Part I: Medina
At the end of the Folkingestraat in Groningen, a group of children are trying to open an unopenable door. The kids run their hands along its cool bronze surface, embedded into the wall of a coffee shop, as bikes and pedestrians make their way up and down the bustling shopping street.
“What is missing from this door?”, a nearby tour guide asks the children.
“It doesn’t have a handle”, one of them observes.

The door leads to nowhere: it is a work of art named “Portal”, created by Gert Sinnema and unveiled on the Folkingestraat in 1997. Behind the door lies the history of the street, which was the beating heart of the Jewish quarter of Groningen for hundreds of years prior to World War II.
Dutch for generations
By the 20th century, the Jewish community of the Netherlands had been living in the country for many generations. In Amsterdam and the wider Randstad, hundreds of Sephardic Jewish people had come from Spain and Portugal in the 1400s to escape the inquisition – one of the most famous Dutch philosophers, Baruch Spinoza, was of Portuguese Sephardi descent – and there was an influx of Ashkenazi Jews from central Europe during the Thirty Years War in the 1600s.
University of Groningen assistant history professor Stefan van der Poel describes Amsterdam as “Mokum” – the capital – and Groningen as “Medina” – the countryside – for Jewish people in the Netherlands. The terms originally entered the Dutch vocabulary through the Iberian Jewish community: “Medina” means “government” in Aramaic, and “Mokum” means “safe place” in Yiddish.
In the north, the ancestors of most of the Jewish population originally came to the region from Germany and Poland. The city of Groningen’s proximity to the German border – 50 kilometres – made it an increasingly popular destination for Ashkenazi Jews from Central Europe, primarily Poland and Germany, in the 18th century. Many of the German immigrants came from the harbour city of Emden, which had a sizable Jewish community dating back to the Middle Ages. In the province of Groningen, there were also Jewish enclaves in Appingedam, Nieuweschans, Warffum, and Winsum.

REQUEST A:
Write out the rows exactly as they appear, starting with the line that contains "You are a computer-use agent. This" and going on through the end of the rows, both ends included. Leave the pictures out.

DATA:
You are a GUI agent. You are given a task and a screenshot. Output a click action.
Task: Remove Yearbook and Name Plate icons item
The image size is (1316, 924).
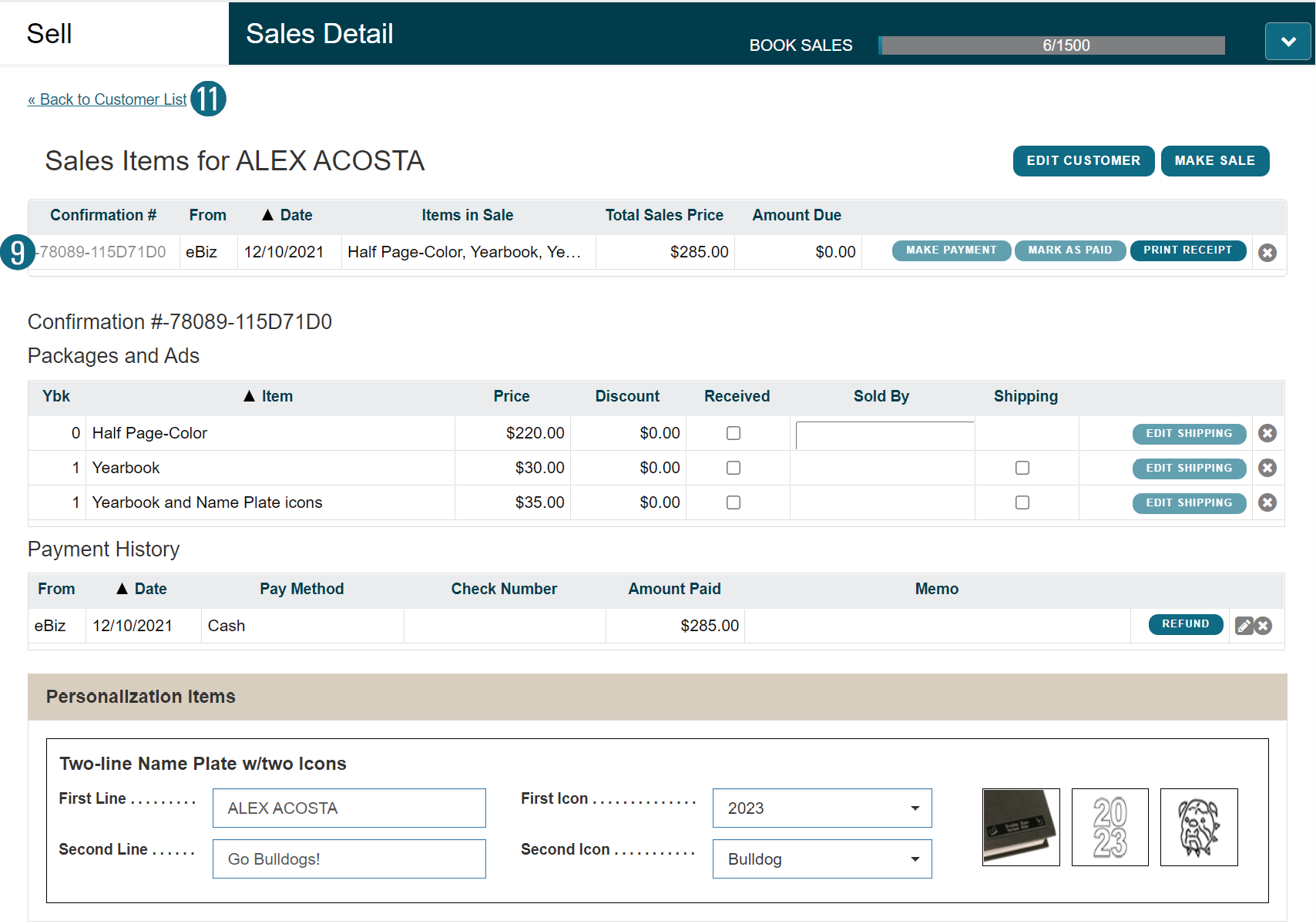[x=1267, y=502]
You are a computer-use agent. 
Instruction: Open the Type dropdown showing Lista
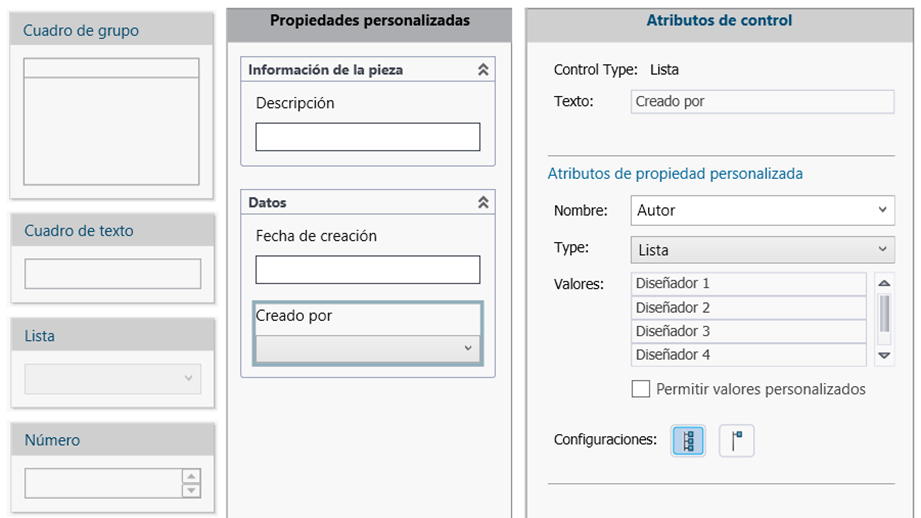pos(762,250)
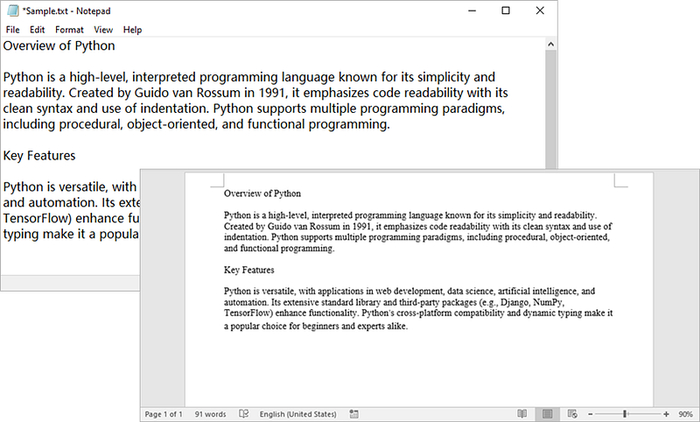The image size is (700, 422).
Task: Click the Page 1 of 1 indicator
Action: pyautogui.click(x=164, y=413)
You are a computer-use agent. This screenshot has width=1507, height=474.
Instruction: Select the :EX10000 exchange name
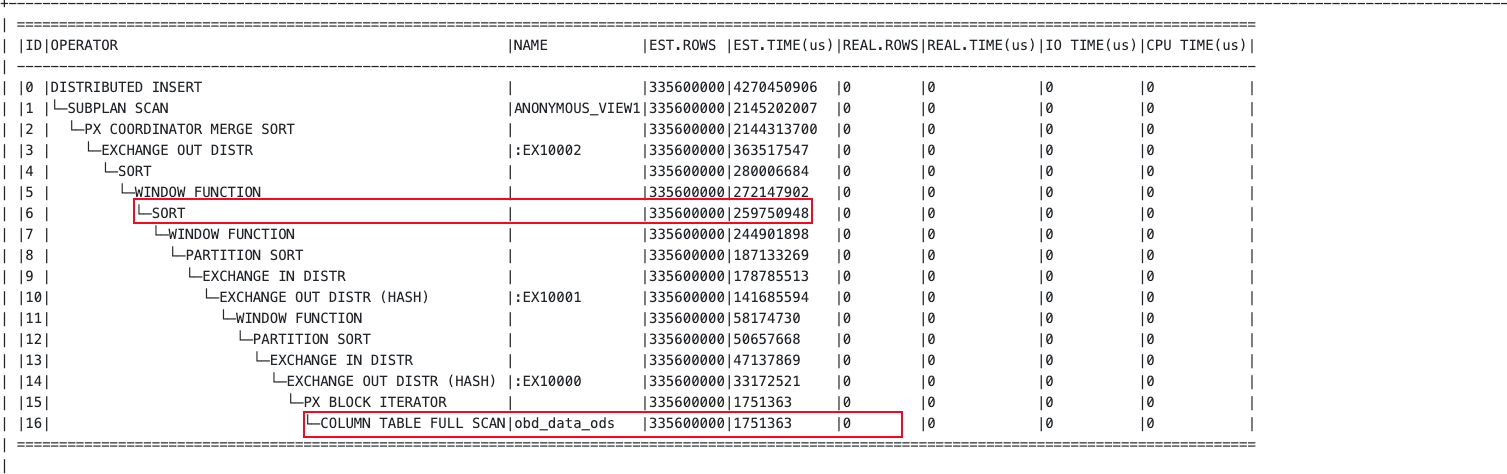click(548, 381)
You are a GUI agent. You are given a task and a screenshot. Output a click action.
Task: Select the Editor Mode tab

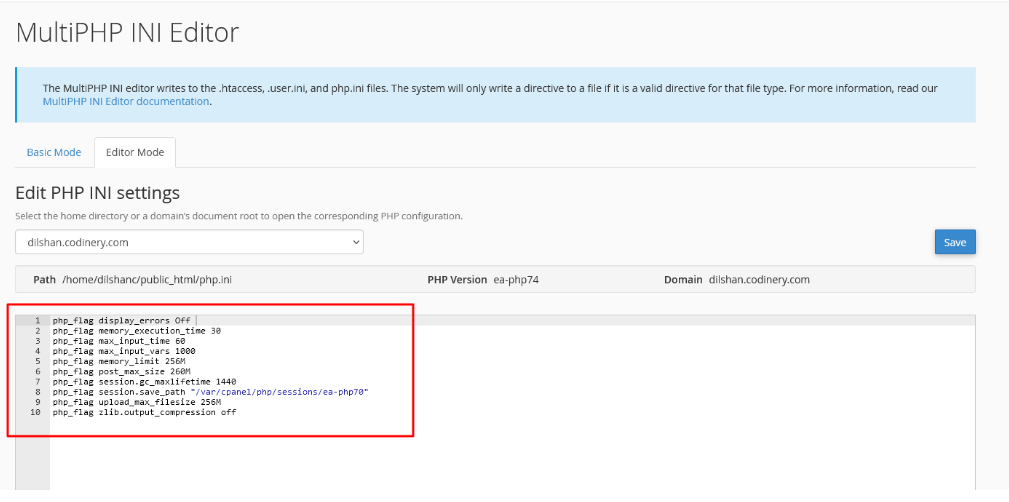click(135, 152)
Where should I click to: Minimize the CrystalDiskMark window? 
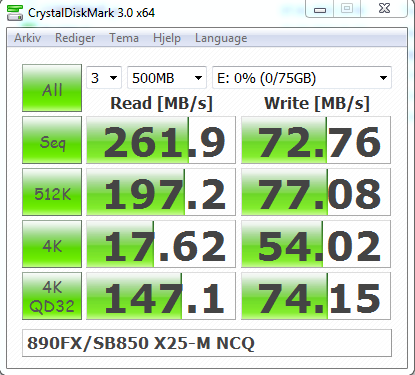click(x=320, y=9)
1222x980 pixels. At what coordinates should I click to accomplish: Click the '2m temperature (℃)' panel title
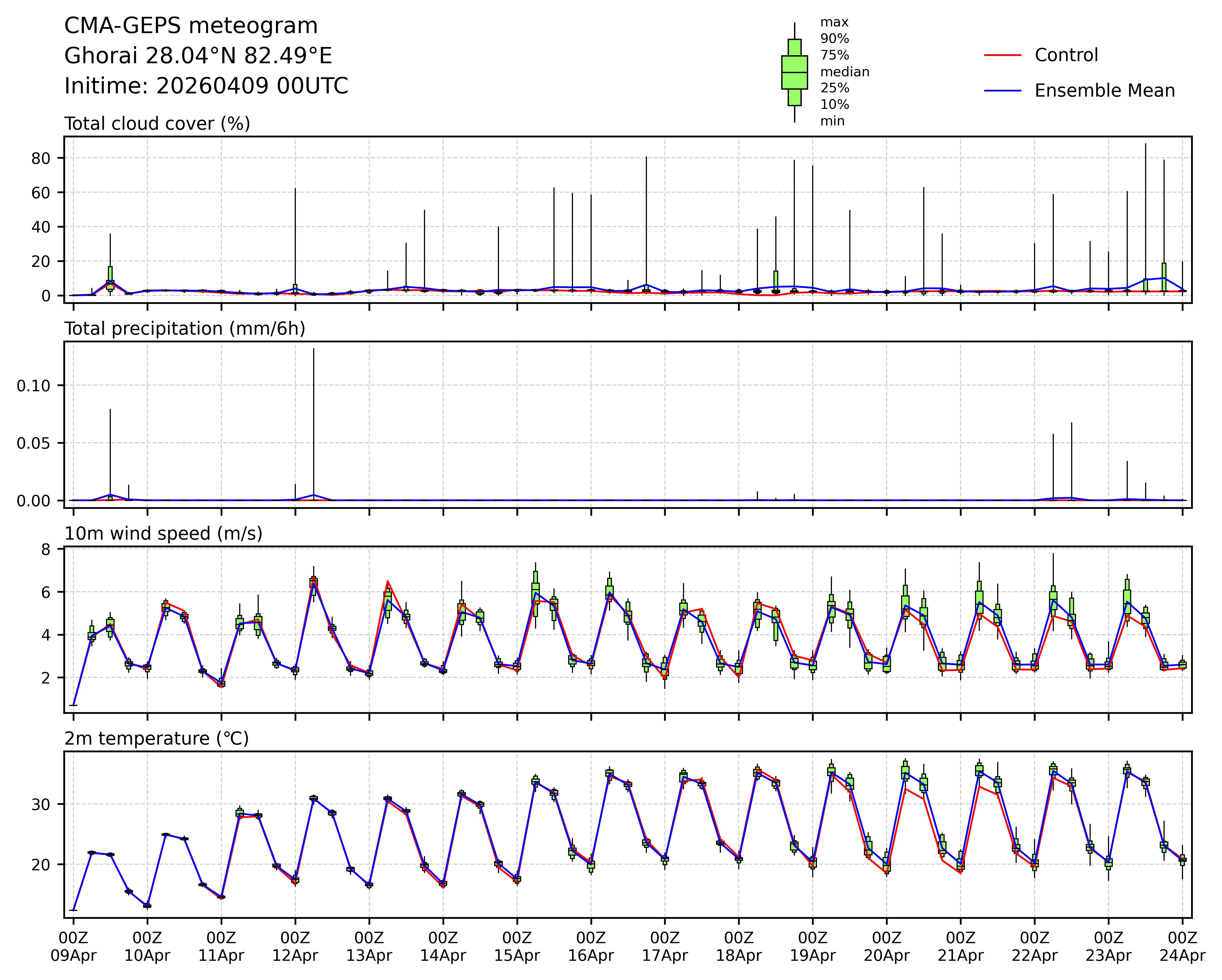pos(156,739)
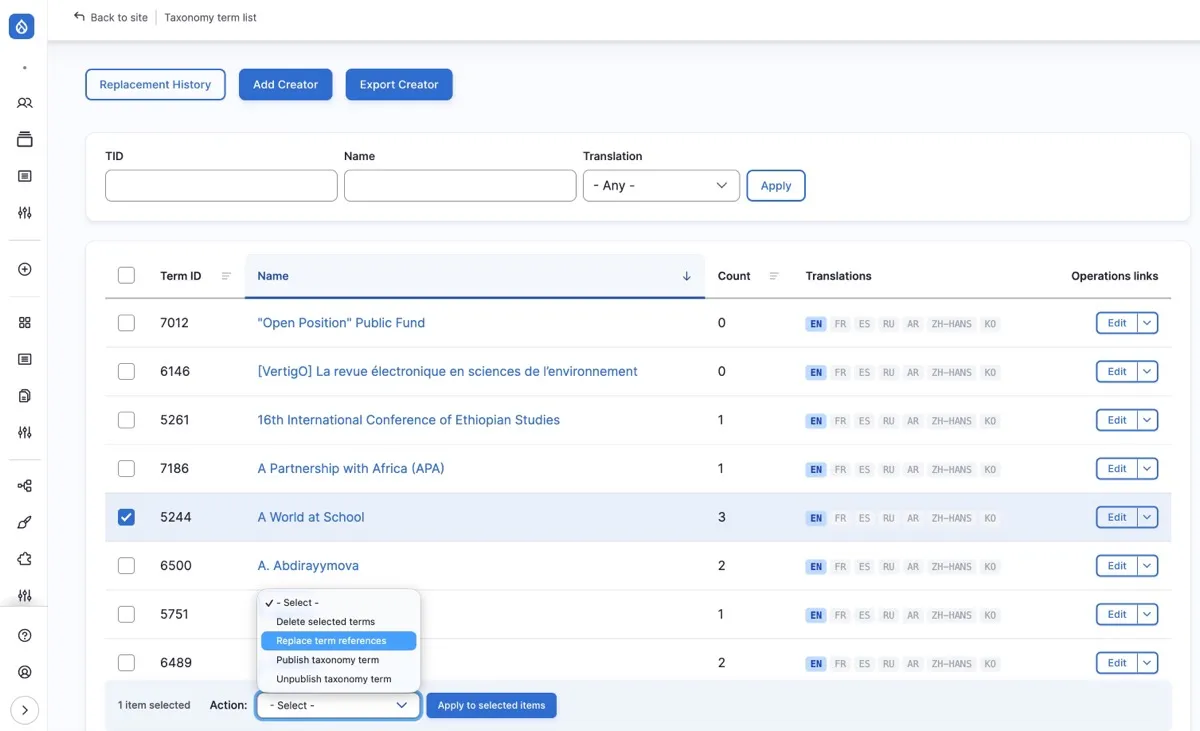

REQUEST B:
In one to three sentences, explain why the text on Groningen's Jewish quarter says the city drew Ashkenazi Jews from Central Europe in the 18th century.

TASK RESULT A:
You are a computer-use agent. This screenshot has width=1507, height=474.
Instruction: Select the :EX10000 exchange name
click(548, 381)
You are a GUI agent. You are given a task and a screenshot. Output a click action.
Task: Select the Editor Mode tab

click(135, 152)
Where should I click to: Minimize the CrystalDiskMark window? 
click(x=320, y=9)
1222x980 pixels. At what coordinates should I click to accomplish: Click the '2m temperature (℃)' panel title
pos(156,739)

TASK RESULT B:
Groningen became an increasingly popular destination for Ashkenazi Jews from Central Europe, mainly Poland and Germany, because it lies close to the German border, only 50 kilometres away.